___ Source document
Midterm: The midterm project will be a coding exercise, completed in class on March 31. You will have access to your books, notes, and Google, but you will not be able to interact with another live person. Pull time will be the end of class on that day. Midterm examinations will be pulled from the private homework repository.


Tentative grading scheme:

ITEM PERCENT
Attendance and Participation 10%
Homework 35%
Midterm 20%
Project 35%

Class Etiquette: Please give the class your full attention and refrain from talking, texting, surfing the web, and similar distractions. If it is clear to other students that you are not paying attention, it will be harder for them to pay attention to me. This statement is true in general, but it is especially true if you are talking. Also, it can also be harder for me to give good lectures, when it is clear that not everyone is paying attention. Like you, your classmates are paying a lot of money to be here. Have some respect for your fellow students! Otherwise you are negatively impacting their educational experience, which isn't fair to them. If you need to attend to something urgently, it is OK to excuse yourself from the classroom. Please be warned that if people are not following this request, I may reread this statement to the class.
______
___ Data below
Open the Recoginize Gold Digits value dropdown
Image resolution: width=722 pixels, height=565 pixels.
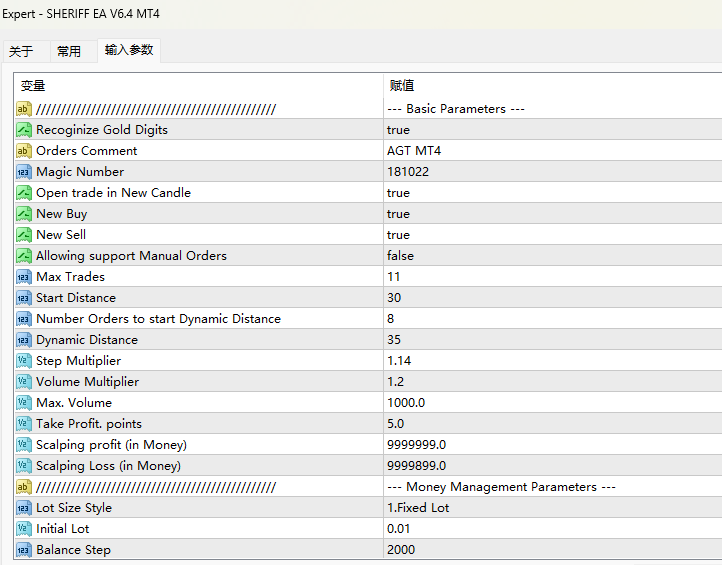coord(398,130)
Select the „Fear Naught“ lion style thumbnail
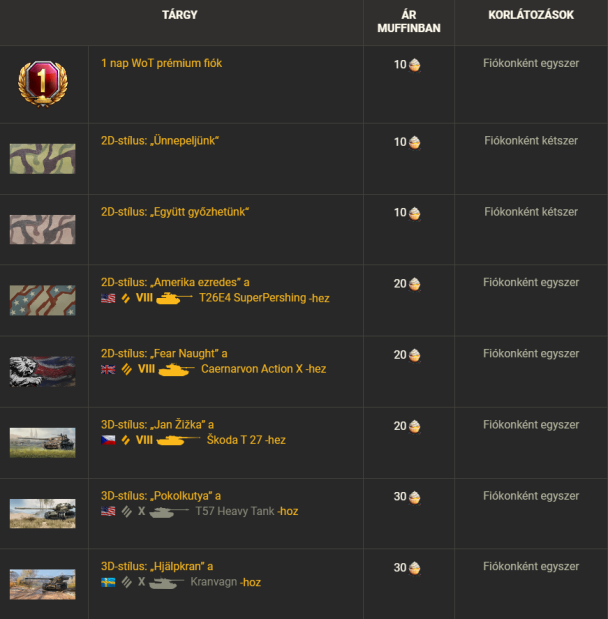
______
**Assigned task 1:**
In the course policy text, reproduce the passage from "Class Etiquette: Please" to "to the class.", replacing "classroom" with "lecture hall".
**Assigned task 2:**
Condense the paragraph of the course policy text that begins "Midterm: The midterm project" into a short bulleted list that keeps its main facts.
**Assigned task 3:**
Write the next part of the course policy text, starting after its final sentence about class etiquette.

**Response 1:**
Class Etiquette: Please give the class your full attention and refrain from talking, texting, surfing the web, and similar distractions. If it is clear to other students that you are not paying attention, it will be harder for them to pay attention to me. This statement is true in general, but it is especially true if you are talking. Also, it can also be harder for me to give good lectures, when it is clear that not everyone is paying attention. Like you, your classmates are paying a lot of money to be here. Have some respect for your fellow students! Otherwise you are negatively impacting their educational experience, which isn't fair to them. If you need to attend to something urgently, it is OK to excuse yourself from the lecture hall. Please be warned that if people are not following this request, I may reread this statement to the class.

**Response 2:**
- Format: coding exercise, completed in class on March 31
- Allowed: books, notes, and Google
- Not allowed: interacting with another live person
- Pull time: end of class that day
- Source: pulled from the private homework repository

**Response 3:**
Please participate in class by asking questions when you do not understand something. Invariably other students benefit from these questions. Please engage in discussions, and please engage with the class, generally. I find it easier to give good lectures when students are asking questions, and engaging with the material.

Academic Integrity: Cheating is not acceptable and will not be tolerated. Consider this: in subtle ways, cheating to get a better grade on an exam can result in lowering the grades of some of your classmates. Certainly this is true when a specific curve is used to assign grades. Even when I don't use curves explicitly, they can be implicit in decisions about writing and grading exams. As required by the policy of American University, I will report all suspected cases of cheating to the Dean's office who will proceed to investigate and adjudicate the issues. Cheating is giving or receiving unauthorized assistance on exams, from other students or other people. When inappropriate copying between students is caught, both parties may be culpable. You can get help on homework from other students, but you must write up the work yourself, and the work must reflect your own understanding of the material.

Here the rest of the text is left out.